Directions for this task: Identify each line in the material below that contains the word "section" and reproduce every such line in full.
-- Start Records to process --
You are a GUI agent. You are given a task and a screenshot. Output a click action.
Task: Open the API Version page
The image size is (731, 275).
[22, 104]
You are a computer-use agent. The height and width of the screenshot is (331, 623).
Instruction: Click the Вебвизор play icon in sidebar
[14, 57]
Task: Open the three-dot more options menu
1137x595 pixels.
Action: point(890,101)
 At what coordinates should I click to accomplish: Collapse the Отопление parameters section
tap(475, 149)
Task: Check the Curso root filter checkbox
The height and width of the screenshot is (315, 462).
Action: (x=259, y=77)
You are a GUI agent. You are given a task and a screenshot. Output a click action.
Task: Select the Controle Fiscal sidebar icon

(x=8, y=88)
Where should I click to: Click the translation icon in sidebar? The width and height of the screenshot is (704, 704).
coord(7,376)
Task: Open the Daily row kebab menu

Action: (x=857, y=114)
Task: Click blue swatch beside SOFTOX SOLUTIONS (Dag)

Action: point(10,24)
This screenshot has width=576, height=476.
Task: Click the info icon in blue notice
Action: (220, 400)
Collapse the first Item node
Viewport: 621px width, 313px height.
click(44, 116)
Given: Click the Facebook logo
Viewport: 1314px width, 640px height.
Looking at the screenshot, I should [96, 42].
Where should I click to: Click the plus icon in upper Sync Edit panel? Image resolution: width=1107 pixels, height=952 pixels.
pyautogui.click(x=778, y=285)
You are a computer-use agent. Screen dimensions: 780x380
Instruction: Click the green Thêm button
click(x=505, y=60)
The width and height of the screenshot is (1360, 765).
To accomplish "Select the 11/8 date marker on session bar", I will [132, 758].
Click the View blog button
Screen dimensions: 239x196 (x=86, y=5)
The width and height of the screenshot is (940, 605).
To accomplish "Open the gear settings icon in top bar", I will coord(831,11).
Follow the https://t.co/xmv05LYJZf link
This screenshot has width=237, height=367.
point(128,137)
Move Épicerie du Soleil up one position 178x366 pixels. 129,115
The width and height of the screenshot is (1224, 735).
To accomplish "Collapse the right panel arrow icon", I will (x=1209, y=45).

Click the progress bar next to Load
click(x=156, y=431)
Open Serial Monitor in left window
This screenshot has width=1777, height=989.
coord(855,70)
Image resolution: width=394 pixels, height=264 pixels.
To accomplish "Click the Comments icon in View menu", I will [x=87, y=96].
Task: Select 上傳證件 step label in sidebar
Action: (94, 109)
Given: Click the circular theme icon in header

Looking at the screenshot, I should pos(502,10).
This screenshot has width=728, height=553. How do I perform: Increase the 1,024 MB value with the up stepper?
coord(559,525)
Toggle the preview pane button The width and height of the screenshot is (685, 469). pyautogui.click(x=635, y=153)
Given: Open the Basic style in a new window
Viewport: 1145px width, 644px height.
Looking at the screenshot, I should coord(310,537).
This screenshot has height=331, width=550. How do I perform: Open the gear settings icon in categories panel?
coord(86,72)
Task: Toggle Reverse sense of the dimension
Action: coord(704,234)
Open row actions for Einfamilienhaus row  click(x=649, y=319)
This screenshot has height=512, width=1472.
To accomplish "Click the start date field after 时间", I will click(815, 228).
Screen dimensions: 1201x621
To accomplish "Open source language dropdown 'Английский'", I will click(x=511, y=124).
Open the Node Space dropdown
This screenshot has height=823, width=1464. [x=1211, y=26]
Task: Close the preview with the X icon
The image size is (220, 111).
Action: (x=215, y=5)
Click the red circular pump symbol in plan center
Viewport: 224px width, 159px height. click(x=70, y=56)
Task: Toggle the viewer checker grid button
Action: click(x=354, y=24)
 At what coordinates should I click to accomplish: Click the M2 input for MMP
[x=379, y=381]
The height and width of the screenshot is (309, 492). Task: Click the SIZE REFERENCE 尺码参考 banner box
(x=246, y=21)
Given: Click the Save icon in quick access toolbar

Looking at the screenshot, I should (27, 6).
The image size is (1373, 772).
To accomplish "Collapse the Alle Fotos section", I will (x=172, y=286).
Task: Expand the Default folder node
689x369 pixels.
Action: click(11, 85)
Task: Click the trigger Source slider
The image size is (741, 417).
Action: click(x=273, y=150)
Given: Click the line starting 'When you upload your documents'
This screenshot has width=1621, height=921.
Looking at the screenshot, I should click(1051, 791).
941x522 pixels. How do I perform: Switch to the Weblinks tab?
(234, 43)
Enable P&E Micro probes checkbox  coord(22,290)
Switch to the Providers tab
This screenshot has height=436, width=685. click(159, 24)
-- End Records to process --
Answer:
 At what coordinates should I click to accomplish: Collapse the Отопление parameters section
To accomplish "Collapse the Alle Fotos section", I will (x=172, y=286).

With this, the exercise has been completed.